# Excerpt provided
Anti-tax group says the lone Ohio incumbent to break tax pledge was soundly defeated

Americans for Tax Reform is becoming a force to be reckoned with in American politics.

The anti-tax group, headed by conservative Grover Norquist, came up with a simple anti-tax pledge that became a must-sign for Republicans across the country running for Congress.

The pledge says that the signer will "oppose and vote against any and all efforts to raise taxes" and it was signed by those running from all kinds of offices from local races right on up to gubernatorial races across America.

In Ohio, the pledge was signed by GOP Congressional candidates galore as well as trio of Republicans who won statewide office on Nov. 2 -- Secretary of State-elect Jon Husted, State Auditor-elect David Yost and Gov.-elect John Kasich.

It was also signed by at least 22 Republicans who will be in the Ohio House, including the incoming House Speaker Bill Batchelder, a Medina Republican who comes into power after flipping at least a dozen seats (two seats still have automatic recounts on the way) to gain a 58-person majority in the 99-member chamber.

Hoping to trumpet the success of anti-tax candidates, Americans for Tax Reform put out a news release congratulating Kasich and Batchelder for their Election Day success.

# Short task a
Put the records into a JSON list of strings, one string per line and blank lines left out, covering everything from the line containing "Given: Click the pink Logout arrow icon" down to the end of the records.

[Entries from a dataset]
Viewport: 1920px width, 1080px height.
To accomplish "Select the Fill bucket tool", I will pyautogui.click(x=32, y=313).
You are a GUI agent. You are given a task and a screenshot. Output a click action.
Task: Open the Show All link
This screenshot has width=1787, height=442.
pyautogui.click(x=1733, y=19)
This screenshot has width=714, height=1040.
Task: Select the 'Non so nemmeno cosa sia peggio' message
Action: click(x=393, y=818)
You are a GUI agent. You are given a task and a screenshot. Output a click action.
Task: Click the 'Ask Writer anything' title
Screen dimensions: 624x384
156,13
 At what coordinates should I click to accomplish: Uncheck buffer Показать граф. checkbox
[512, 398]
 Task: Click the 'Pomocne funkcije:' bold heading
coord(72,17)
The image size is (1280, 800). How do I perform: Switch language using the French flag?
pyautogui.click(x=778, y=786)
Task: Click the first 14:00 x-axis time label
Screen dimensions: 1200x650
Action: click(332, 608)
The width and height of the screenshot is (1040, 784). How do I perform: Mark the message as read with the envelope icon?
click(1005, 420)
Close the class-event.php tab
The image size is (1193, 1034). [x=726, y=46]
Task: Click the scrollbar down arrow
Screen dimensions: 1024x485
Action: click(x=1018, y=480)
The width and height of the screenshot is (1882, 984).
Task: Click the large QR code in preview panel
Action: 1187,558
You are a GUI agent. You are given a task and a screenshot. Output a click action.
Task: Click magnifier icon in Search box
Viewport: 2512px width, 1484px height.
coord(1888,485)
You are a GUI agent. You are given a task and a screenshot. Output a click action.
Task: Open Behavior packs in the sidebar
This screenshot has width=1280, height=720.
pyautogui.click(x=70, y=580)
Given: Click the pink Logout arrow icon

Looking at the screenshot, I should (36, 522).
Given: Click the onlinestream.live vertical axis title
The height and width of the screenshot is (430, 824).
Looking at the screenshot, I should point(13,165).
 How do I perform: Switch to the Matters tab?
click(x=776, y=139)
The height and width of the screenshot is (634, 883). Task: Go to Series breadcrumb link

# Short task b
Continue the article on the anti-tax pledge from where it stops.

# Output a
[
  "Given: Click the pink Logout arrow icon",
  "Looking at the screenshot, I should (36, 522).",
  "Given: Click the onlinestream.live vertical axis title",
  "The height and width of the screenshot is (430, 824).",
  "Looking at the screenshot, I should point(13,165).",
  " How do I perform: Switch to the Matters tab?",
  "click(x=776, y=139)",
  "The height and width of the screenshot is (634, 883). Task: Go to Series breadcrumb link"
]

# Output b
In the release, they attempt to underscore the consequences for those who violate the pledge.

"It is a commitment voters take very seriously: The only incumbent in Ohio to break his Pledge and vote for Ted Strickland's income tax hike was defeated soundly on Tuesday."

Because the pledge appears to be growing in popularity with the conservatives running all branches of state government, PolitiFact decided to take a closer look at this claim.

The incumbent the anti-tax group is referring to is the only House Democratic candidate to sign the pledge Rep. Dan Dodd of Hebron. And Dodd most assuredly did vote for Strickland's plan to push back the final year of a planned income tax cut -- what the anti-tax group and Republicans across Ohio say amounts to a tax hike.

However, it's a little stretch to say he was beaten "soundly," as Dodd lost by about 3.8 percent in his run against Republican Bill Hayes. Libertarian candidate Chad Ricketts polled a surprising 10 percent in the race to finish third. Dodd trailed Hayes by about 1,500 votes in a race with more than 42,000 votes cast.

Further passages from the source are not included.